JIT compilers are able to take advantage of them, because you don't get a binary...

wahern · on Aug 24, 2016

The AS/400 is more like an AOT than a JIT compiler. When I hear JIT I think opportunistically compiling portions of a program, but falling back to an interpreter.

The way AS/400 works, IIUC, is that the compiler compiles to an intermediate byte code, which has remained stable for decades. When the program is first loaded, the entire program is compiled to the native architecture, cached, and then executed like any other binary.

The reason why JIT environments aren't competitive generally with AOT compiling is because of all the instrumentation necessary. A JIT environment is usually composed of an interpreter[1] which, using various heuristics, decides to compile segments of code to native code. But the logic for deciding what segments to compile, when to reuse a cached chunk, etc is complex, especially the pieces that keep track of data dependencies. Also, each chunk requires instrumentation code for transitioning from and back into the interpreter.[2] For this and other reasons JIT'd environments aren't competitive with AOT environments except for simple programs or programs with very high code and data locality (i.e. spending most of the time inside a single compiled chunk, such as a small loop).

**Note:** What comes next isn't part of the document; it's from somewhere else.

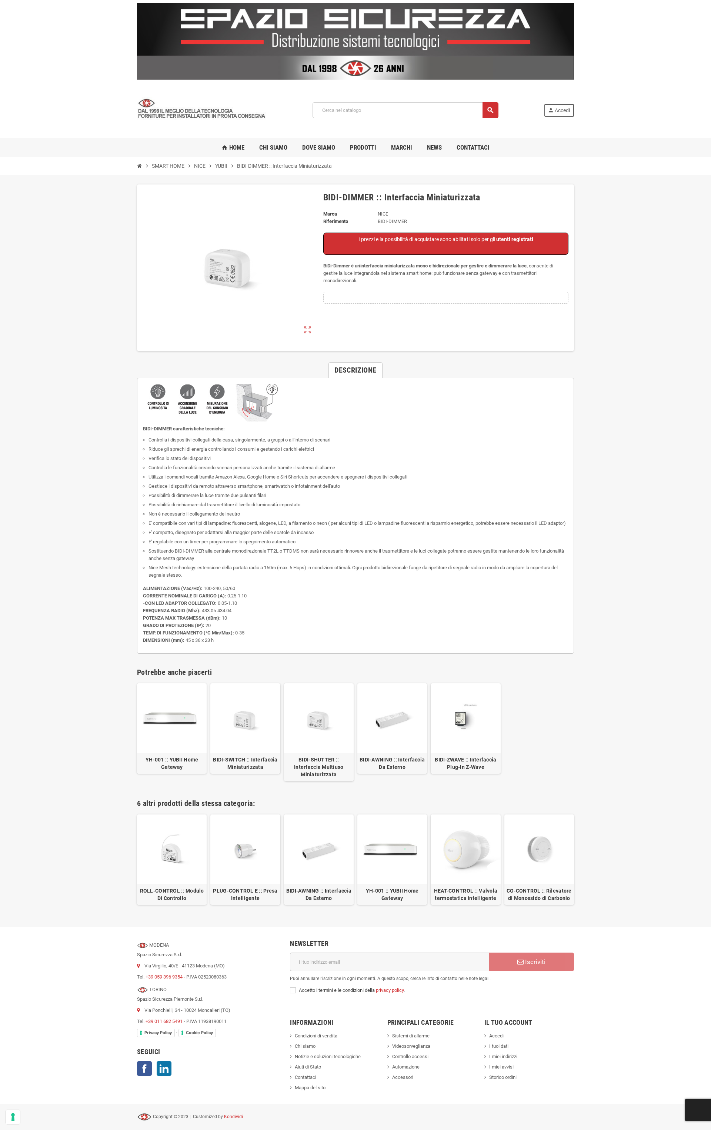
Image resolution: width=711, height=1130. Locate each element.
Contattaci (305, 1077)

Large or complex programs don't JIT very well. Even if the vast majority of the execution time is spent within a very small portion of the program, if data dependencies or executions paths are complex (which is usually the case) all the work spent managing the JIT'd segments can quickly add up. Programs that would JIT well also tend to be programs that vectorize well, and if they vectorize well AOT compilers also benefit and so JIT compilers are still playing catch-up. (One benefit (albeit only short term) for JIT compilers is that some performance optimizations are easier to add to JIT compilers because you don't have to worry about ABIs and other baggage; you iterate the compiler implementation faster.)

I increasingly hear the term JIT used in the context of GPU programming, where programs are generated and compiled dynamically for execution on SIMD cores. But that's much more like AOT compilation. The implementation stack and code generation rules are basically identical to a traditional AOT compiler and very little like the JIT environments for Java or JavaScript. The only similarity is that compilation happens at run-time, but you can analogize that with, for example, dynamically generating, compiling, and invoking C code. Which, actually, isn't uncommon. It's how Perl's Inline::C works, and how TinyCC is often used.

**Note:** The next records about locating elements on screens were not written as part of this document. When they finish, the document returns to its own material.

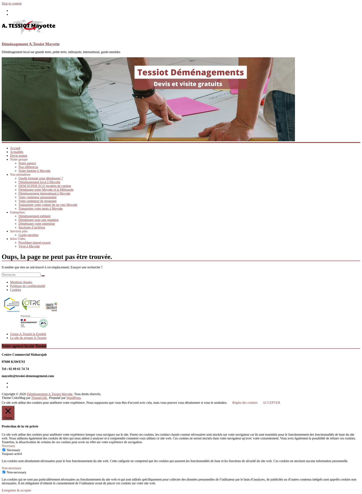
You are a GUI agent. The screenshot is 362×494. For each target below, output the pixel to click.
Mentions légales (21, 282)
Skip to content (12, 3)
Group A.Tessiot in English (28, 334)
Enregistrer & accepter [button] (16, 490)
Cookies (15, 289)
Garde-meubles (28, 235)
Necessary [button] (8, 446)
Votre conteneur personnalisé (37, 197)
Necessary (13, 450)
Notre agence (27, 163)
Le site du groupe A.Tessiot (28, 338)
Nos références (28, 167)
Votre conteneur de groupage (37, 201)
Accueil (15, 148)
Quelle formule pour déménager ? (40, 178)
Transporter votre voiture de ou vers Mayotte (47, 204)
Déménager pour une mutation (38, 220)
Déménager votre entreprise (36, 223)
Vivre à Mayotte (29, 246)
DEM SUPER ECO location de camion (44, 186)
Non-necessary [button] (11, 468)
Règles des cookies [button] (244, 402)
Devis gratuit (18, 155)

[1] Mike Pall has said that the secret to a fast JIT environment is a fast interpreter.

[2] So, for example, calling into a module using the Lua C API is faster in PUC Lua than LuaJIT. LuaJIT has to spill more complex state, whereas the PUC Lua interpreter is just calling a C function pointer--the spilling is much simpler and has already been AOT compiled.

mike_hearn · on Aug 25, 2016

I would disagree with almost everything you said here.

JIT compilers can beat equivalent AOT compilers by about 20%, or at least, that's the kind of loss you get in HotSpot from not doing profile guided compilation and doing it all AOT instead. So that point seems wrong. If you're comparing Java and C++ well, that is affected by many things and you can quite easily construct microbenchmarks where Java beats C++. In real programs though, it's usually either a tie or the other way around, mostly because Java has a quite low density memory layout (currently).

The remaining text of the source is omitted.